Impactos da flexibilização das leis ambientais brasileiras
Enviada em 08/10/2020
Anteriormente, no Egito, se entendia que o homem e a natureza deveriam conviver em equilíbrio. Entretanto, a sociedade brasileira não apresenta essa estabilidade. Esse problema se relaciona com a busca por realização dos interesses pessoais e também com a desvalorização e principalmente a falta de conhecimento da lei.

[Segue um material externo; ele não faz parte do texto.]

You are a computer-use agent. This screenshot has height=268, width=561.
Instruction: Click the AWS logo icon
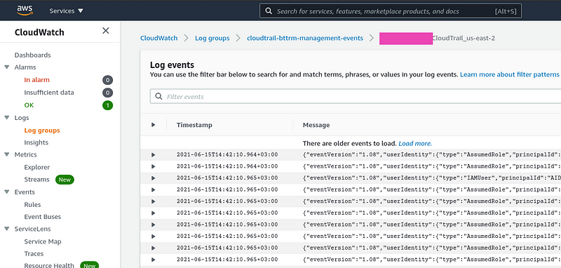[x=25, y=11]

O relaxamento das leis ambientais brasileiras é benéfico para chefes de estado, parlamentares, senadores, presidentes e até mesmo para aqueles que se beneficiam da natureza para a obtenção de lucros. Além disso, o desejo de “apenas ganho” tem implicações globais, como, por exemplo a deterioração da camada de ozônio, o aumento do dióxido de carbono e desastres ambientais, como o que aconteceu com Mariana. É preciso encontrar outras fontes alternativas de renda para não agredir o meio ambiente e os organismos que o habitam.
O desrespeito da lei ambiental e a falta de conhecimento dela, faz com que grande parte da população não seja contra a “flexibilização” das leis. A lei de número 12.651/2012, que também é conhecida como “código florestal” estabelece regras gerais sobre a proteção da vegetação nativa.
Sendo assim, o Ministério do Meio Ambiente juntamente com o Governo Federal, deve criar projetos voltados à lei já feita, assegurando que ela seja fiscalizada para que os seres que vivem nela, não sofram com as consequências de atoas irresponsáveis.